The result is among the most radical jerseys in NBA history, centered around a photorealistic yellow-gold rose -- one of the symbols of the women's suffrage movement -- that stretches from just under the center logo to the bottom edge of the jersey.
The larger rose is actually hand drawn, Hueman says. The smaller one in the center, outlined in yellow gold, sprung from a vision that popped into Hueman's head as she dreamed up the jersey. "I imagined the cables on the Bay Bridge had broken apart and come back together to form this line-art rose," she says. A smaller version of that rose appears on the belt buckle. The golden trim on the shorts echoes the soaring curves of the bridge.
The blocky font is a nod to Art Deco landmarks around the Bay Area, including signage on the Paramount Theatre in Oakland, Hueman says. Hueman intentionally melded traditionally sharp, masculine colors -- mainly black -- with the flower imagery.
"The color scheme is really masculine, but the content is really feminine," she says. "I try to find opposing elements to balance each other out. I also didn't want to make something 'soft' because not all women are 'soft.'"
In conjunction with the jersey launch, the Warriors and Rakuten are donating $25,000 to the Women's Sports Foundation, the team said.
The Warriors admired how the Los Angeles Lakers underlaid one of their 2017-18 jerseys with a black snakeskin pattern -- an homage to Kobe Bryant's "Black Mamba" nickname, Millet says. (Bryant helped design the jersey, as he told ESPN then.) The pattern was hard to spot on television, or from a distance. The Warriors wondered if they might do something similar, but with brighter and larger imagery.
"With City Edition, you can really push the envelope," Millet says. "Maybe you fail. Maybe people hate it. It's one year. Everyone can deal with one year."
Hueman's art typically mingles lots of bright colors, but she decided to go with something simpler and more in line with the team's larger art collection.
"I thought of me as a Warriors fan, and what I would want to buy and wear," she says. "And I love wearing black." She knows the design is different, new. She is awaiting fan response today.
"I'm scared, to be honest," Hueman says. "I know how Warriors fans and sports fans are -- their teams are precious. And so I'm touching something that's sacred. There is part of me that's like, 'F---, yeah, I'm so excited.' And there is another part that is nervous to see the reaction."
Even the team is eager to see how the jerseys look in game play, since tucking them in -- which is mandatory, ask Chris Paul -- will shove some of the larger flower out of sight.
"Our point was that if you were going to wear it as part of your regular lifestyle, you're not going to tuck it in," Millet says. (The team explored lifting the flower higher on the jersey top, but ran into issues and regulations about fitting all the other required information, Millet says.)
Early in the process, Millet and her top deputy asked officials on the basketball operations side if they could run the general concept -- a women's empowerment-themed jersey -- past the most important voice in the organization: Stephen Curry.
"We were gut-checking this," Millet says. "How are people going to feel about this?
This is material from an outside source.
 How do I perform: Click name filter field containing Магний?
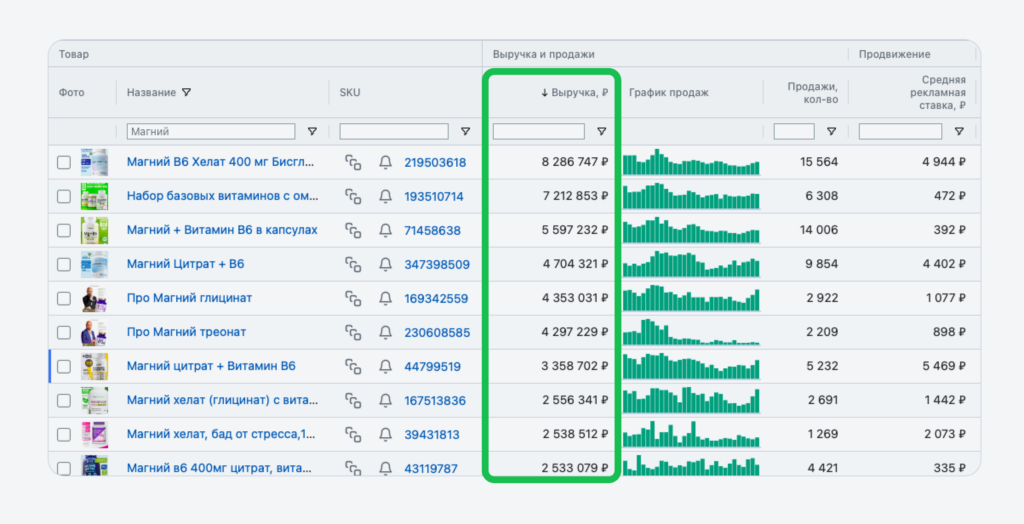tap(211, 131)
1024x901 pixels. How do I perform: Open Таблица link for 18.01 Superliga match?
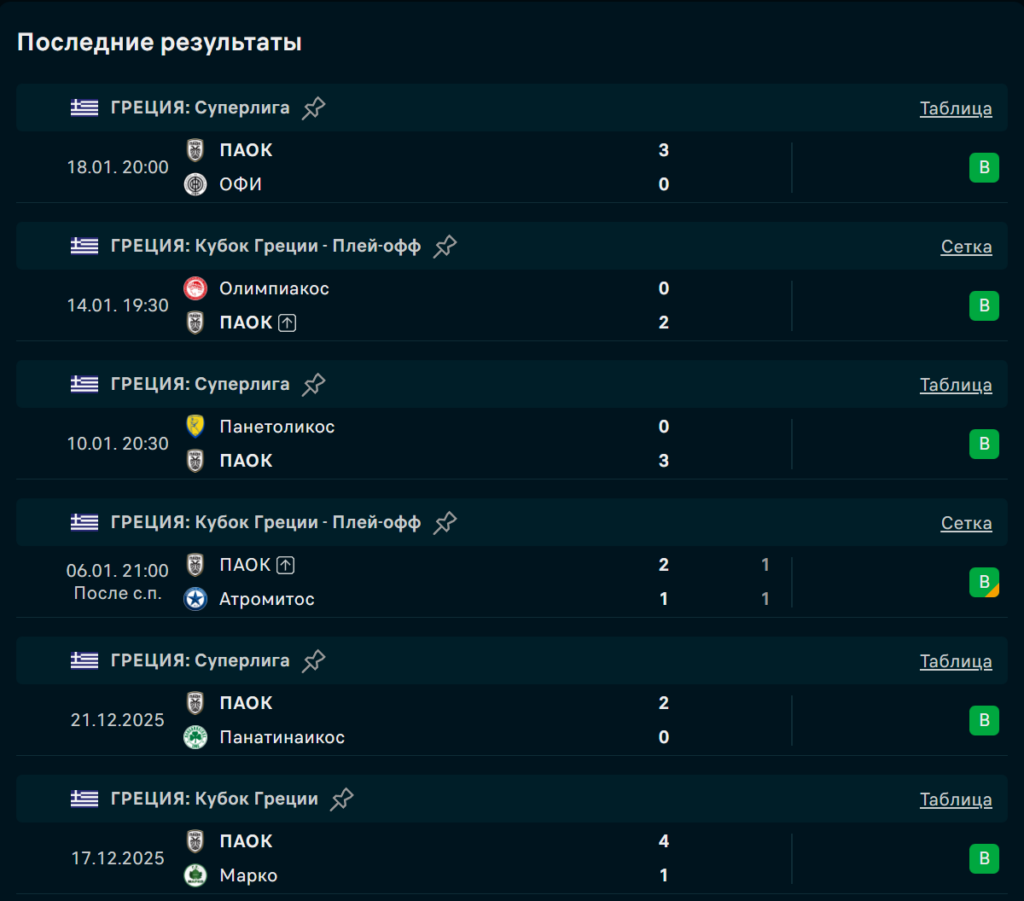tap(955, 109)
Are we too in our own heads about it? Is it relatable? Will the players embrace it?"
Millet and her team got on a video call with Curry. "He didn't even blink," Millet recalls. "It was immediately, 'Yeah, I like it. It's great.'"
Hueman got to work. She liked the idea of playing off the Great Seal of the State of California, an early symbol of statehood featuring an armored Minerva -- the Roman goddess of wisdom.
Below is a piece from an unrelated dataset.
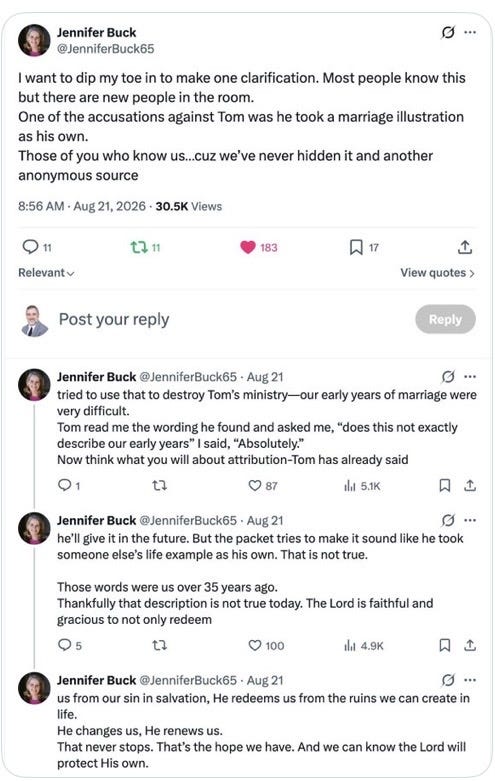Bookmark the reply with 4.9K views

(x=445, y=646)
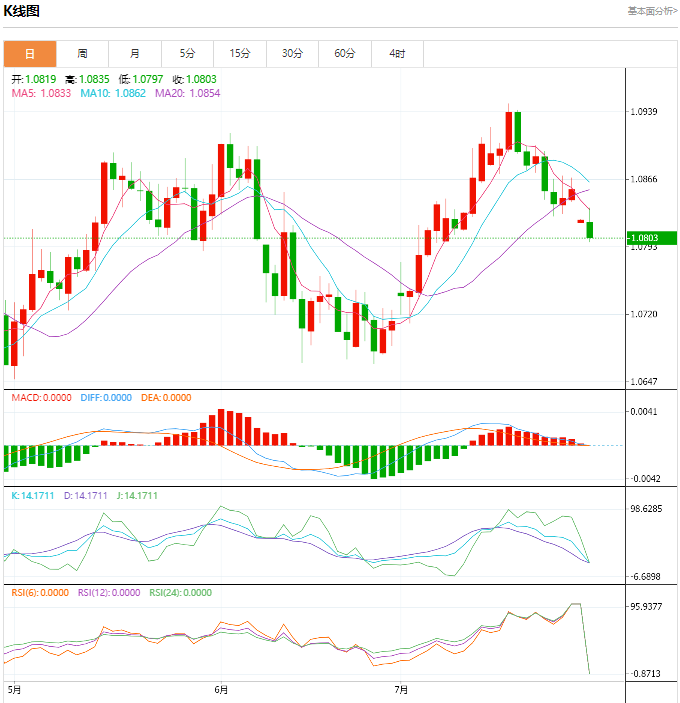Switch to the 周 weekly tab
The width and height of the screenshot is (680, 703).
click(x=82, y=53)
"She's literally the first golden state warrior, if you think of it that way," Hueman says.
Other mockups featured shapes that intersected to form the Venus sign, and a color palette based on the famous Rosie the Riveter images from U.S. recruitment campaigns during World War II, Hueman says.
MIllet and her team eventually pitched three to Curry. "When you are showing creative work to players, you always worry that they think you made it -- that they are not going to be real with you -- like are your feelings going to be hurt?" Millet says. "We leveled with [Curry]: 'You have to tell us.' And he was honest."
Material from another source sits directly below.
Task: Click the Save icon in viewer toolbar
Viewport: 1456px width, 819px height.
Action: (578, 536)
Curry was lukewarm on the state-seal-based design, Millet says. The organization may revisit it down the road, though there was some concern the shield itself was both too busy visually and too literal, Millet says.
Then they showed Curry the photorealistic flower design. "'That's fire,'" Curry told them, according to Millet. (Curry confirmed these accounts through a team spokesman.)
"Now we had to go back to the business side to sell it," Millet says. "And they were like, 'I don't know.' But that was part of the reason we went to Stephen first. It brings credibility. You can walk in and say, 'This is the design. We understand it's aggressive. But we've already shared it with Stephen and he's into it.'"
Like almost every organization, the Warriors have uniform traditionalists, Millet says. "They say, 'Why can't we just have two uniforms?' And I get it." The players turning NBA arena hallways into pregame fashion runways has in some ways helped creative staff persuade the old-school sorts on more daring and even gaudy designs.
"This is what players wear when they walk in for games," Millet says. "Let's meet them where they are."
Just in case, one draft design relegated the flower pattern down the sides of the jerseys -- and had the black fade into a gray meant to evoke the San Francisco fog:
The line-art rose in that version also had roots.
But that draft looks like a standard NBA jersey. It's nice, but there's nothing shocking or unexpected about it -- nothing that shouts: Whoa, this is an event. Even the detractors of this jersey -- and there will be some, there always are -- will concede its uniqueness.
Hueman has major pieces all over the country, but she doesn't recall ever feeling quite like this leading into an unveiling, she says.
"This is arguably the biggest thing I've ever done," Hueman says. "I have butterflies every time I think about it."